McGrane's lawyers argue that owners of guns have a common-law duty to secure them against theft and misuse. That's just what the supreme courts of Montana and Kansas, plus appeals courts in Florida, Ohio, New Jersey, California, Georgia, and Louisiana—rabid liberal hotbeds, all of them—have found. It's what some previous Washington precedents seem to suggest. And it's what this state's Supremes can now decide, as McGrane's appeal bounces up to them. Though it's been little reported hereabouts (Iowa murders don't play big on Seattle TV), McGrane's lawyer, Mike Withey, predicts the case could set "a pretty significant precedent."
And might the Davis shootout give new legs to the Whitney Graves bill? Or will we have to wait for a full-scale massacre?
How the ministerial set relaxes
So what are 135 trade ministers really coming here to do when the World Trade Organization holds its global confab in November? The Wall Street Journal/Northwest (5/19) had Michael Mullen, director of the Asia Pacific Economic Cooperation center, complaining about this state's lack of a "cabinet-level trade director" to properly receive and schmooze these poohbahs. "These are senior-level people with a lot of free time," Mullen told the Journal. "If the state had a cabinet-level trade director who was focused on this and could say, 'Here are the people we need to get together,' and do it, there are tremendous opportunities for bringing foreign investment into the state."
Maybe that's what Journal readers want to hear. But when he was rebutting charges that the WTO hosts were "selling access" to the foreign officials, Mullen told the Weekly (4/23) just the opposite: "The [foreign] government people are going to be so tied up in negotiations that we don't even think they're going to have much time for any kind of meetings with the private sector."
The World Wildlife Fund and Marine Conservation Biology Institute release what institute director Elliott Norse calls "the most comprehensive look that anyone's undertaken at the effects of climate change on marine ecosystems." Warmer waters mean less nutrient-rich upwelling means less phytoplankton . . . on up the food chain to crashing salmon populations. A postscript from Norse: That, not the widely bruited "overpopulation" of gray whales, may be what's making so many emaciated whales wash up on our shores.

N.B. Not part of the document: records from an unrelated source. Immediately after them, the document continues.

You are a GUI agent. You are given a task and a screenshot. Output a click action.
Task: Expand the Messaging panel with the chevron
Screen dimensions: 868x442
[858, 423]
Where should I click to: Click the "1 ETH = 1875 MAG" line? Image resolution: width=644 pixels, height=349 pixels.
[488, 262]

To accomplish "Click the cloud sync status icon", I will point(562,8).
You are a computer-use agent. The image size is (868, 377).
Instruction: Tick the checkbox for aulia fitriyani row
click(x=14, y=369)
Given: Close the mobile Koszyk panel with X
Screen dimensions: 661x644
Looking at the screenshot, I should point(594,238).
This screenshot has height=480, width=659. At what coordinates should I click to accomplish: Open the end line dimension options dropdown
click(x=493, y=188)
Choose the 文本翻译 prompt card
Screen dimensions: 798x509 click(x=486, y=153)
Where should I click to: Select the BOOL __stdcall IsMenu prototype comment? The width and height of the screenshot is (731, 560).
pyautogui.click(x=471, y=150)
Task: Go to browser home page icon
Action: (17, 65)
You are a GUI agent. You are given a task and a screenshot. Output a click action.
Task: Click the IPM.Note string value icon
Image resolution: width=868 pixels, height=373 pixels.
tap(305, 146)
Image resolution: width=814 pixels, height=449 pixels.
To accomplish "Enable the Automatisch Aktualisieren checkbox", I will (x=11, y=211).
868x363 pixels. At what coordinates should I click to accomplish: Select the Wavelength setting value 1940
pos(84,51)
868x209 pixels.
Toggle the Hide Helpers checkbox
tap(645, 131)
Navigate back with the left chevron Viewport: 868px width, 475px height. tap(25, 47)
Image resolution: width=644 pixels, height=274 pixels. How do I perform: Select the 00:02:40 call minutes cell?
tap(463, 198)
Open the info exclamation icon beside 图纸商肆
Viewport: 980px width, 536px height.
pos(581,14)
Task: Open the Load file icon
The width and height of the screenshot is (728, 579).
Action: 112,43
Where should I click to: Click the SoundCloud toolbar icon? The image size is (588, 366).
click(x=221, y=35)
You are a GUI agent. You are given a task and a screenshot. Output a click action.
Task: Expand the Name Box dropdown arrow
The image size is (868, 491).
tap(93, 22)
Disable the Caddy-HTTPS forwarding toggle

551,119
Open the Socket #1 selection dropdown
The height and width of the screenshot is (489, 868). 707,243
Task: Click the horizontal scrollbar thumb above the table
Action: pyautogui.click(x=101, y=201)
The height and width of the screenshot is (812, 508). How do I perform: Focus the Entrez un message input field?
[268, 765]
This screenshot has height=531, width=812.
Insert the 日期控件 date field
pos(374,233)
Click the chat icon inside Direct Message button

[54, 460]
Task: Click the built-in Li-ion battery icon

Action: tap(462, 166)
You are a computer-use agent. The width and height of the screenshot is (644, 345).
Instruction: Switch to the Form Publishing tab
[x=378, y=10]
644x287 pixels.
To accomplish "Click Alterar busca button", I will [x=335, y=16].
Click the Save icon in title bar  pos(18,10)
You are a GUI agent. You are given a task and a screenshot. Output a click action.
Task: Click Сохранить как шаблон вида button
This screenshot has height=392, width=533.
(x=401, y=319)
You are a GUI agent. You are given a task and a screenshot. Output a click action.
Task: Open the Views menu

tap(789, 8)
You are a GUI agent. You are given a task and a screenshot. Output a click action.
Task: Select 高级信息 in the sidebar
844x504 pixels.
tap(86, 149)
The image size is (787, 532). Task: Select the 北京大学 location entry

A postscript to the flap, reported two weeks ago, over the Seattle International Film Festival's taking on Blockbuster as a sponsor to the exclusion of classier local video stores. The intemperate flyer headlined "Boycott SIFF?" was not the one handed out on opening night by picketers from the Seattle's Best Video Stores group; rather, it was distributed inhouse by Island Video, the SBVS store most aggrieved at the festival's bedding down with Blockbuster. That aggravation is piqued by what Island owner Tom Hastings sees as lack of appreciation for the SBVS stores' past contributions to SIFF; though they didn't contribute last year, they sponsored a screening and were major program advertisers in 1997.